Burn Calories and Boost Your Mood

You can actually watch people’s faces change from stressed to more relaxed as they workout at Body Sculptors in Louisville, KY. When you workout, you not only burn calories, you also boost your mood. The recent stay at home order caused many people to become sedentary and there was an increase awareness of depression on a national level. Society wasn’t getting the exercise they needed to chase the blues away and often mild depression became even worse. While there are medications for this mental health issue, one of the best ways to help is strength building exercises. You’ll get a benefit for the body and the mind.

Strength training has both mental and physical benefits.
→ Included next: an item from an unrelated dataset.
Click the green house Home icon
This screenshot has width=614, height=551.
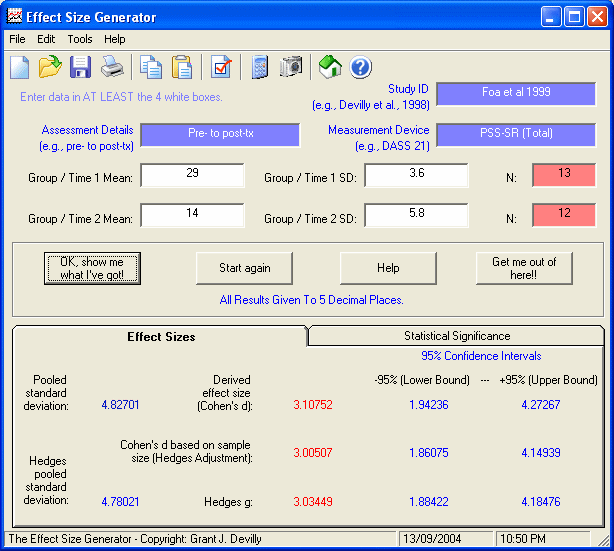(330, 67)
Strength training is a real calorie burner that builds muscle tissue. That muscle tissue requires more calories to maintain than fat tissue does, so it raises the body’s metabolism. That’s a huge benefit when you’re trying to lose weight. It also boosts mental health, according to the WHO—World Health Organization. The WHO suggests you get at least two days of strength training for improved bone strength, overall fitness and improved mental health. While the endorphins make you feel good, it’s more than that. Strength training helps improve sleep, reduce anxiety and symptoms of depression, improve cognitive thinking and increase self-esteem.
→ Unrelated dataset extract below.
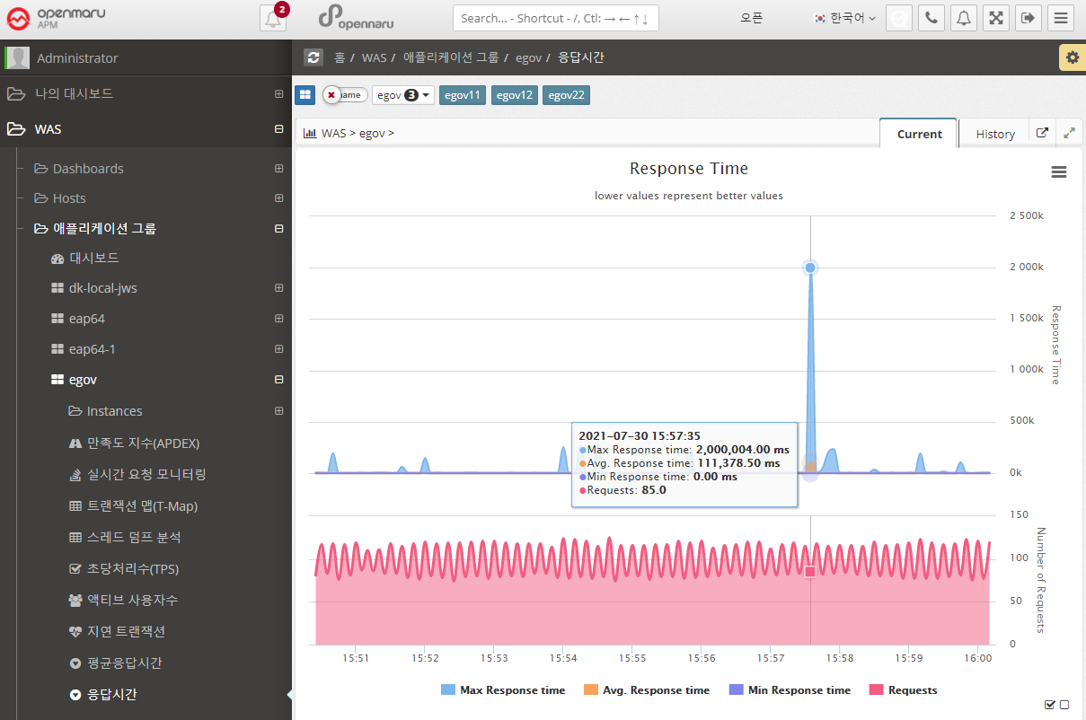The height and width of the screenshot is (720, 1086).
Task: Toggle fullscreen mode in top toolbar
Action: pyautogui.click(x=996, y=18)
A meta-analysis backed the belief that exercise was good for mental health.

A meta-analysis is a study of many different studies on the same subject. One recent one was looking at those that looked at the mental health effects of strength training. The conclusion was that people who did strength training received benefits that included the reduction of depression symptoms and a significant improvement in their mental health. The studies spanned various health statuses, amount of training received and even whether they actually became stronger. For people that had no signs of depression, there was modest improvement in attitude, but for those with mild or moderate symptoms the improvement was far greater.

How does exercise actually help?

While strength training was the focus on the meta-study, other studies showed that aerobic training also helped. It helps explain why people pace when they’re under stress. Dopamine, endorphins and norepinephrine are released during exercise and these hormones boost your mood. Exercise helps build new neurons in the brain and they are the communicator cells. They release the chemicals that help keep your mind calm. Several studies show that HIIT—high intensity interval training—lowered symptoms of depression in older adults better than normal depression treatment or low intensity workouts.

  • When people workout and stick with a program, they often increase their self-esteem because they’re doing something good for themselves and accomplishing goals.
  • A protein— the brain-derived neurotrophic factor—is boosted via exercise. That protein is lower in people that have depression.
  • An 11-year study of 34,000 adults showed that people who exercised as little as an hour or two a week were far less likely to be depressed than those who didn’t by as much as 44 %.
  • Exercise helps improve sleep and improved sleep is a great way to help avoid depression.